When a company invents a new product, the first step is to obtain a patent. While the patent secures the inventing company's right to the property, enforcement of those rights is still required. That is why when a competitor makes, uses or sells a patented product without the patent holder's permission, it is imperative that intellectual property protection is pursued quickly and very aggressively. Colorado readers might find the following article on a recent intellectual property dispute interesting.
According to recent news reports a judge awarded Carnegie Mellon University more than $1.5 billion in a long-standing intellectual property dispute with Marvell Technology Group Ltd. According to news reports, Carnegie Mellon sued Marvell Technology for infringing on a patent it held for a particular chip it produced for computer hard drives. According to the suit, the patent was filed in 1998 and came from the work of a Carnegie Mellon Professor and former Carnegie student.
In 2012, a jury found in favor of the Pittsburgh-based university, holding Marvell Technology liable for willfully violating the patent that belonged to the school. Carnegie was asking for the damages awarded by the court to include interest from both before and after the judgment was entered. In the end, the $1.54 billion was based on the judge's decision that Carnegie is entitled to post0judgment interest and royalty payments but denied requests for additional damages and injunctive relief.

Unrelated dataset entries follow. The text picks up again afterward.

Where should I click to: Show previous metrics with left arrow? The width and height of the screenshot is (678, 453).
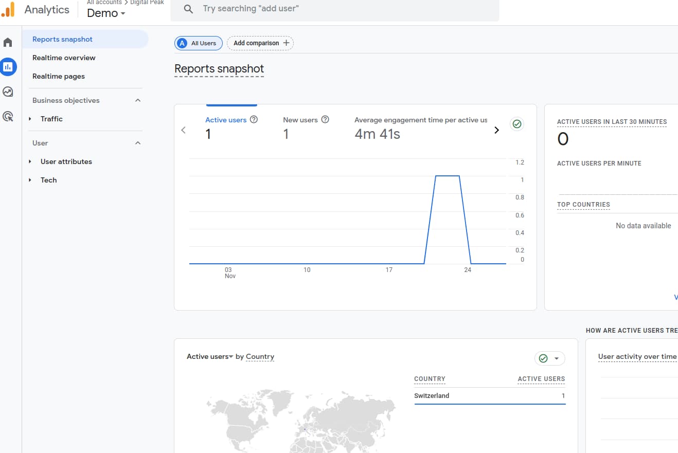point(184,130)
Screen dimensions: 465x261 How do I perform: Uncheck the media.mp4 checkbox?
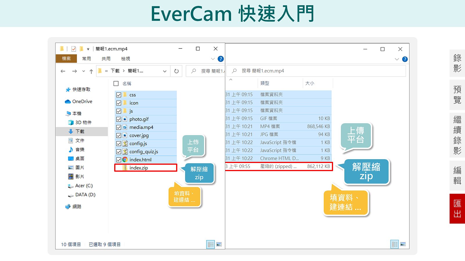click(119, 127)
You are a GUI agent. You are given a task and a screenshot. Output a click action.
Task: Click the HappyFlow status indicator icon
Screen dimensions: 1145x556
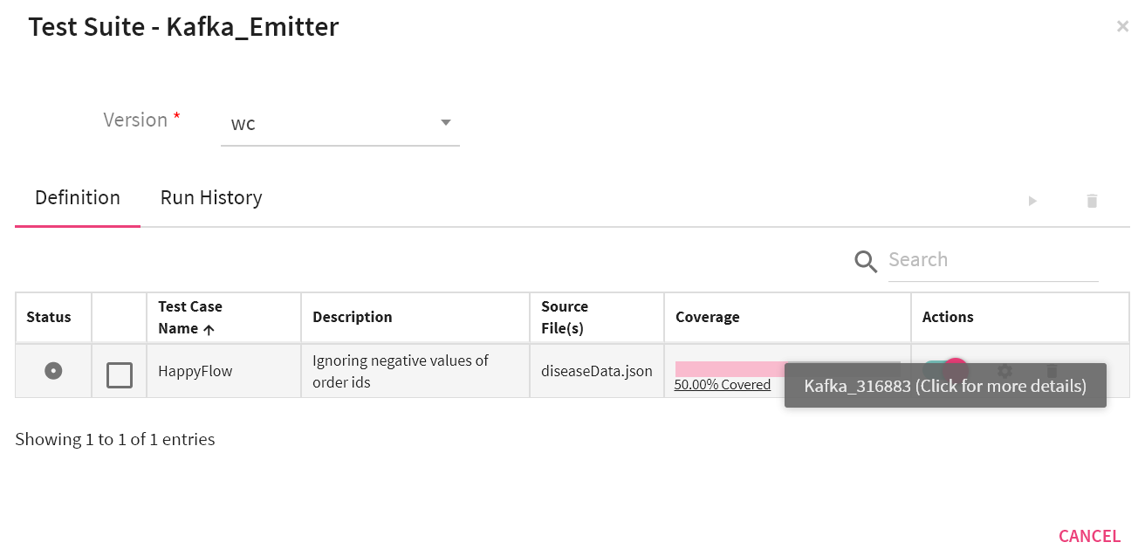53,371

Patent litigation is incredibly complex. If successful, however, the patent holder could collect a significant amount of compensation. If the patent holder does decide to sue an infringing party they can also request an injunction to stop the infringing party from manufacturing or selling the particular item. In most cases where infringement is alleged, however, the alleged infringer will typically counter the allegation that they infringed on the patent by challenging the validity of the patent in question.